:: What the exercise asks ::
Resume the article on the 2002 Telugu film Allari, picking up right after its last sentence.

:: Provided text ::
──────────────────────────────

- Poster
- Directed by: Ravi Babu
- Written by: Nivas (dialogues)
- Screenplay by: Ravi Babu
- Produced by: Ravi Babu
- Starring: Naresh Shweta Agarwal Nilambari
- Cinematography: Loganathan Srinivasan
- Edited by: Marthand K. Venkatesh
- Music by: Paul J
- Production company: Flying Frogs
- Distributed by: Suresh Movies
- Release date: 10 May 2002;
- Country: India
- Language: Telugu
- Box office: ₹5 crore distributors' share

= Allari (film) =

2002 Telugu film directed by Ravi Babu

Allari is a 2002 Indian Telugu-language romantic comedy film produced and directed by Ravi Babu under the Flying Frogs banner, the film stars Naresh, Shweta Agarwal and Nilambari in their debuts.

Allari was released on 10 May 2002 and was a box office success. Naresh who became popular with this film, eventually prefixed the title Allari to his name. The film was remade in Tamil as Kurumbu. The film is loosely based on the 1987 American teen romantic drama film Some Kind of Wonderful.

──────────────────────────────

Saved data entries
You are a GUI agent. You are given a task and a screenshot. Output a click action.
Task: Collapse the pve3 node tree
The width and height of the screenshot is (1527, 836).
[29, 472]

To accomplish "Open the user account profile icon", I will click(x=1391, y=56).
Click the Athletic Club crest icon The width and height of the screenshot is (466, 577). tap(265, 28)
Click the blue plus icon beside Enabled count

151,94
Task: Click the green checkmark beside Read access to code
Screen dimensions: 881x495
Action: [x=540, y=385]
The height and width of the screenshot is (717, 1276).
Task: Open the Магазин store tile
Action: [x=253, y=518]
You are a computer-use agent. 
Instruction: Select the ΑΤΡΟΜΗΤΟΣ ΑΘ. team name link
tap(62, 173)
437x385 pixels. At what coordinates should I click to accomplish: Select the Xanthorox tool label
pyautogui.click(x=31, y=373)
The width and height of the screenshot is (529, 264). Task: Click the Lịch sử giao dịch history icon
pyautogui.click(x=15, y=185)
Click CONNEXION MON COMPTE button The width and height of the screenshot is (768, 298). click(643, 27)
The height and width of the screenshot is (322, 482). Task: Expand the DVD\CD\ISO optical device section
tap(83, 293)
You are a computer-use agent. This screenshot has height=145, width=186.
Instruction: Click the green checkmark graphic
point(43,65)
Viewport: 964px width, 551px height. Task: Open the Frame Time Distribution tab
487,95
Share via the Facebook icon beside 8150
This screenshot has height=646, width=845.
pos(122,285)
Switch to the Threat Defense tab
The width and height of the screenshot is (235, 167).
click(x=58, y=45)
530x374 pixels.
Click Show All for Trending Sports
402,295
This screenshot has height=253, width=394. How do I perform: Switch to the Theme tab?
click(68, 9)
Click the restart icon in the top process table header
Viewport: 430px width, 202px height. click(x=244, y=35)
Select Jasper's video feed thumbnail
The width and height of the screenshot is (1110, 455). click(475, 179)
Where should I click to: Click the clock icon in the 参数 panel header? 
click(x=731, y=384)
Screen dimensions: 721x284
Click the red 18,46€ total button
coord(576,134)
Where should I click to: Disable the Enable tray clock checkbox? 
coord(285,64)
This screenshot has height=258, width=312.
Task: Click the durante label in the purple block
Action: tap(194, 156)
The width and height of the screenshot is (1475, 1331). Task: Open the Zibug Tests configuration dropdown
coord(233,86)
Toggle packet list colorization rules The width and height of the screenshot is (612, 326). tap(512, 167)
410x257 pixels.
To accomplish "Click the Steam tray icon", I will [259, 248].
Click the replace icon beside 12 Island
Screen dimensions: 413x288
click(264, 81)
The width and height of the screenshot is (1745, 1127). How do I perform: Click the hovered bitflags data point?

──────────────────────────────

:: Result of this exercise ::
== Plot ==

This is a story about a young man Ravi (Naresh) who belongs to a middle-class family. His father (Kota Srinivasa Rao) runs a small business and is quite tight fisted when it comes to money. Ravi's best friend Aparna "Apu" (Shweta Agarwal), lives in the same building as Ravi. Apu and Ravi have grown up together and share a very special friendship and Apu has always been there for Ravi whenever he needed anything (especially "money"). Both Ravi and Apu take each other for granted and are unaware of their feelings for each other.

Ravi has a crush on a new neighbour, Ruchi (Nilambari) who has recently moved into the flat opposite his flat. Ruchi enjoys all the attention and gifts she receives from the opposite sex and is quite a flirt. Ravi who believes he is deeply in love with Ruchi, writes a love letter to her and requests Apu to pass it on to Ruchi without revealing the source. Apu reads the letter and finds the content of the letter very childish. She re-writes the love letter making it more expressive and passes it on to Ruchi. The letter has the desired effect on Ruchi and she loves the idea of having a secret admirer.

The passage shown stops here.